Therefore, in terms of the combination of both stellar (temperature, radius and surface gravity) and wind (mass loss rate, terminal velocity) properties we are unable to identify a comparable star to Wd1-5, which resembles an OB supergiant in terms of radius but a BHG in terms of surface gravity and wind properties. We return to the implications of these findings in Sect. 3.3.

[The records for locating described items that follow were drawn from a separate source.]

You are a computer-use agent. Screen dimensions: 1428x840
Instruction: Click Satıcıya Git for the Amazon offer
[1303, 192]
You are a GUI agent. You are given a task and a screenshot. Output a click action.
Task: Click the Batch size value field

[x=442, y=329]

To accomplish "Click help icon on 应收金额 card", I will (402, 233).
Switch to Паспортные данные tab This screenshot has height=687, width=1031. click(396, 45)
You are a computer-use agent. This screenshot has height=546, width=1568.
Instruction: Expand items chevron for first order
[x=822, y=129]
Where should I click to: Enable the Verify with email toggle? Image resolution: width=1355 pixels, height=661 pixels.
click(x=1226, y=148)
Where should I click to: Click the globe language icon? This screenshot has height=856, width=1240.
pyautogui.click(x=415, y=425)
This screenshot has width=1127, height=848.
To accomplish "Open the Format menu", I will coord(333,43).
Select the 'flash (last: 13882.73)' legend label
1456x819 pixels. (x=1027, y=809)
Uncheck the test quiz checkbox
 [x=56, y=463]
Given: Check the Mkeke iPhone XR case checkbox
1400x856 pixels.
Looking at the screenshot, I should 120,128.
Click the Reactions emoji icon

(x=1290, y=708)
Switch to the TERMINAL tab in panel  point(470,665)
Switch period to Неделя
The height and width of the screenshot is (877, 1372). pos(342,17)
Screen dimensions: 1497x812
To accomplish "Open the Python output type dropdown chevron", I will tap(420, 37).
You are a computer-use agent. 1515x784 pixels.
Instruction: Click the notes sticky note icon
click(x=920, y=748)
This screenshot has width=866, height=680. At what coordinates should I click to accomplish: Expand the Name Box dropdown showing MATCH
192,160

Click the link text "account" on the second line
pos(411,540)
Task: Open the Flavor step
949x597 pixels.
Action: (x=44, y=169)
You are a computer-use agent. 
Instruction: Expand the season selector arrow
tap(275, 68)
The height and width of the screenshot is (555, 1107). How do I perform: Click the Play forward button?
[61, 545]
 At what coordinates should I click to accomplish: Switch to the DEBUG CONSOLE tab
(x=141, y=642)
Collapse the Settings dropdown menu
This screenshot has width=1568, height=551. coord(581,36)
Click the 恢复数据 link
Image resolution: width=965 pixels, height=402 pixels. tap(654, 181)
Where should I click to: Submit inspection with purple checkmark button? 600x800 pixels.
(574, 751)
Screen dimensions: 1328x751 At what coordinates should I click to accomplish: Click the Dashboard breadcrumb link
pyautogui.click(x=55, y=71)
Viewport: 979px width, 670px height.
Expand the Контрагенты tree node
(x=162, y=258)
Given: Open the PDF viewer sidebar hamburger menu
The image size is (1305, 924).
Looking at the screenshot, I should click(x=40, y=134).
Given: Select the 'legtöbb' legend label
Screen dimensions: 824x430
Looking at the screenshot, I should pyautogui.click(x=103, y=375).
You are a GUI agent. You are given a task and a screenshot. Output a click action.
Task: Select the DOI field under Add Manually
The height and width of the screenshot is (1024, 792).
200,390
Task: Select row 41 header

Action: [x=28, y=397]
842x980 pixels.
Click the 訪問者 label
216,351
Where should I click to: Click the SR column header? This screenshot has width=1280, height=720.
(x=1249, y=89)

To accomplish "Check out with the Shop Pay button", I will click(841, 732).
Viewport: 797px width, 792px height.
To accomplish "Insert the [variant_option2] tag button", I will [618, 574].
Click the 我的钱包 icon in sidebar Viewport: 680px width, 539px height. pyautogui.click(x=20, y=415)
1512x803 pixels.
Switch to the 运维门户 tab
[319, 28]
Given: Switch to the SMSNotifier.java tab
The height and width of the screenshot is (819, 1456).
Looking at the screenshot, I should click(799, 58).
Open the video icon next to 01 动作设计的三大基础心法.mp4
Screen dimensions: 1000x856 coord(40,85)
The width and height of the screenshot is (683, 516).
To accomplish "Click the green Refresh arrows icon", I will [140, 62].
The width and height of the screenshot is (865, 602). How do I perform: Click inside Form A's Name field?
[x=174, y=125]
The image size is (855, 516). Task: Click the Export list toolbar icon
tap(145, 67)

Lastly we turn to chemical abundances. Both Crowther et al. (2006b) and Searle et al. (2008) assume moderate H-depletion (H/He ~ 4.0) for Galactic BSGs, and find N-enrichment and C- and O-depletion, consistent with the products of CNO burning. Clark et al. (2012) provide a detailed analysis of the abundance patterns of early-B hypergiants. As with BSGs, the three stars studied – Cyg OB2 #12, ζ¹ Sco and HD 190603 – exhibit the products of CNO burning, with carbon being very depleted (C/C_⊙ ~ 0.21 ± 0.2, 0.33 ± 0.2 and 0.33 ± 0.2 respectively). This differs from the super-solar abundances we infer for Wd1-5 (C/C_⊙ ~ 1.4 ± 0.15) at >5σ level. A similar pattern is also observed for those LBVs for which similar analyses have been performed – C/C_⊙ ~ 0.11 ± 0.03, 0.31 and trace for AG Car, P Cygni and Wd1-243 respectively (Groh et al. 2009a; Najarro 2001; Ritchie et al. 2009a).

This behaviour (He and N enhancement and C and O depeletion) is also predicted for single stars by current evolutionary codes (Ekström et al. 2012). Stars of comparable luminosity to Wd1-5 are expected to encounter the BHG phase either side of a red-loop across the HR diagram; prior to this they are expected to exhibit moderately sub-solar (C/C_⊙ ~ 0.2 − 0.5) carbon abundances and after this passage they are extremely depleted (C/C_⊙ ~ 0.02 − 0.03) due to mass-stripping as a RSG (Jose Groh, priv. comm.).

Therefore, the C-abundance of Wd1-5 is unexpected on both theoretical and observational grounds. We highlight that even in the absence of our quantitative analysis, the evidence for a high C-abundance is compelling; simple comparison of the optical spectra of Wd1-5 to the two other cluster BHG/WNLh stars – Wd1-13 and -44 – reveals the anomalous strength of the C ii 7231 Å and 7236 Å lines in Wd1-5, with these lines being essentially absent in its spectroscopic twins (Fig. 2). All three stars are expected to share the same natal metalicity and evolutionary pathway (since Wd-1 appears essentially co-eval; Negeuruela et al. 2010; Kudryavtseva et al. 2012) and so it is difficult to account for this observational finding unless Wd1-5 has a greater C-abundance than these objects.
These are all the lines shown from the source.